To obtain an absolute number of coins which is immune to intentional or unintentional losses of power, the control circuit 80 may be arranged, on initial supply of power, to move the coin support platform to 22 to a predetermined position (for
example, fully lowered within the tubular housing 21) sensed by, for example, a microswitch or other sensor, prior to supplying power to the counter circuit 94, and to preload the counter circuit 94 with a predetermined number corresponding to the predetermined position, so that subsequent coin counts represent an absolute rather than a relative number of coins.
Other Modifications and Variations
It will be clear from the foregoing that many modifications to the above described embodiments may be made without departing from the spirit of the invention. For example, although the tubular housing has been described as moving vertically, it could in fact be inclined at an angle to the vertical. Likewise, the coin receiving surface of the coin support platform 22 need not be normal to the axis of the tubular housing 21, but could be inclined thereon so as to form a stack of coins having their surfaces inclined to that axis.
Although two beams A, B have been described it will be realised that a greater number of beams could be employed; likewise, a single beam with a quantitative output might be employed although this
would be insensitive to tilted coins and more difficult to calibrate.

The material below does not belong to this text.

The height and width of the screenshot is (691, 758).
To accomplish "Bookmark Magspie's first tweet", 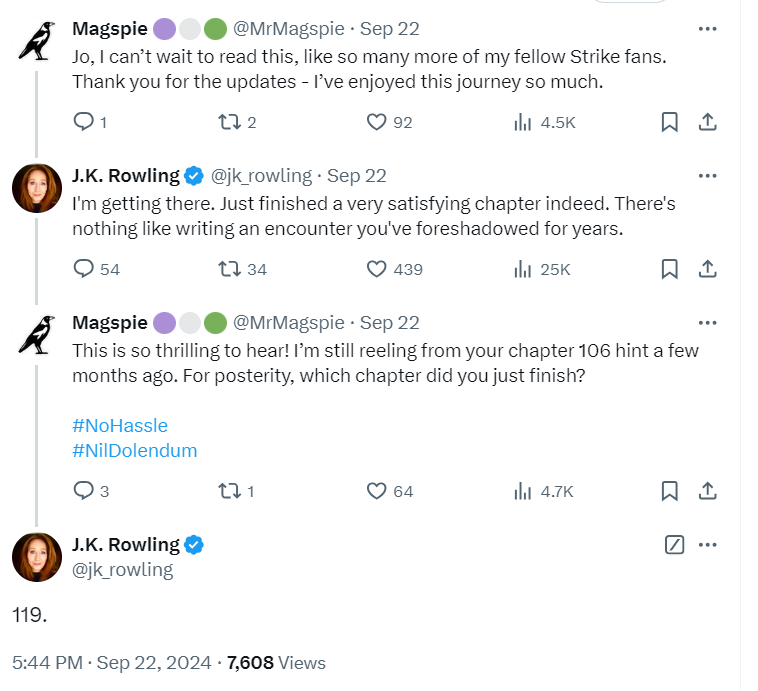I will (669, 122).

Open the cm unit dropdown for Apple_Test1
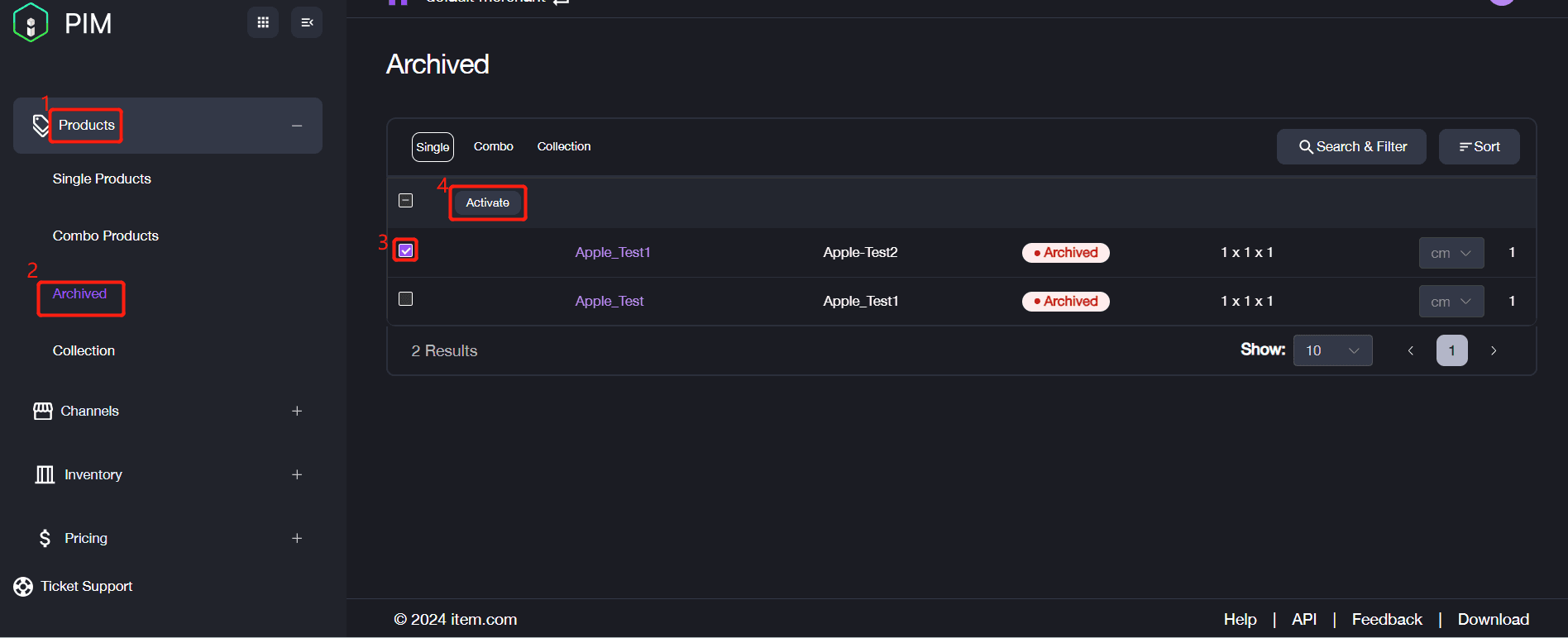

Although optical indexing has been described, it will be apparent that other sensors (for example, magnetic sensors sensing gear teeth) could be employed.
Although a rack and gear wheel linear actuator for the dispensing mechanism has been described, other linear actuators (for example a rotary cam with a return spring, or a crank) could be employed.
Protection is sought for any novel matter or combinations of matter in the above described embodiments, whether or not encompassed by the scope of the following claims.